Charles Taylor’s career from rebel leader to Liberian president, diamond dealer and despotic warlord, still holds many mysteries. But last week in a court in The Hague, where he is on trial for war crimes and crimes against humanity, he seemed eager to lift the veil on one of them.
Part of the lore surrounding Taylor is that he broke out of jail in Plymouth, Massachusetts, while awaiting extradition on charges of embezzling US$900,000 in Liberia. He told his judges that he did not escape on his own; rather, he said, he was helped by the CIA.
The plan, he said, was for him to join a Liberian military leader, Thomas Quiwonkpa, who was plotting a coup against former Liberian president Samuel Doe. Taylor said he was “100 percent positive” that the CIA was providing weapons for the plot.

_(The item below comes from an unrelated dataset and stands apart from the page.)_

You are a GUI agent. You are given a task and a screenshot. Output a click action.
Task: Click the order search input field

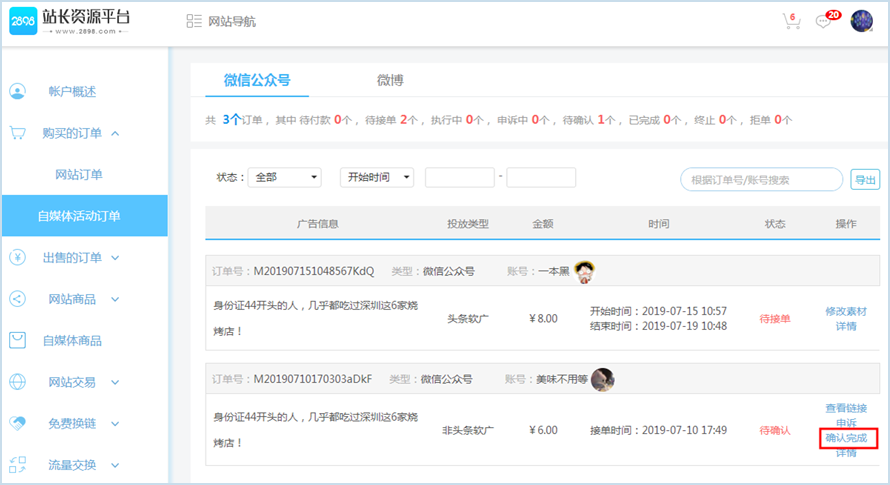[x=762, y=180]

The escape has little bearing on the charges against him at the Special Court for Sierra Leone, which is focused on allegations of atrocities committed from 1996 to 2002 by the militias he controlled in Sierra Leone. But the judges have allowed Taylor’s lawyer to lead him through the turmoil of his life and West Africa’s.
This week, hearings have covered Taylor’s time as a student activist in the Boston area, his return to Liberia and stint in the government. By September 1985, he had spent 15 months in the Plymouth County Correctional Facility awaiting extradition to Liberia.
One day, Taylor said, Harry Nyguan, a Liberian, visited “and he briefs me on what is being put together” by the CIA. Nyguan told him, he said, of the CIA’s role in the Quiwonkpa plot, the training of rebels and the plan to invade Liberia.
Taylor said he pressed Nyguan to get him released.
Soon afterward, he said, a guard, a supervisor, came to tell him he might be freed, but asked if he would be able to leave the US quickly.
“He verified my passport,” Taylor said.
“One evening about 10, he came and opened my cell. It was during lockdown time,” Taylor said. “Then he escorted me from the maximum security side through several gates to the minimum security side.”
Two other men were waiting.
“A car with two men was waiting outside,” he said. “They had instructions to take me as far as New York, where I wanted to go.”
His car was “a kind of secure car, a kind of government car.”
The drivers insisted he stay inside, rather than join his wife’s car, to avoid being stopped by state troopers, he said.
He said he made his way to Washington, then to Atlanta and Texas, where he drove unhindered across the border with Mexico, using his Liberian passport with his name. From Mexico City, he said he flew to Belgium and from there to West Africa.
By the time he reached Ghana, he said, the coup attempt by Quiwonkpa had failed.
Paul Gimiglia, a CIA spokesman, said the idea that the agency would help Taylor break out of jail was “completely absurd.”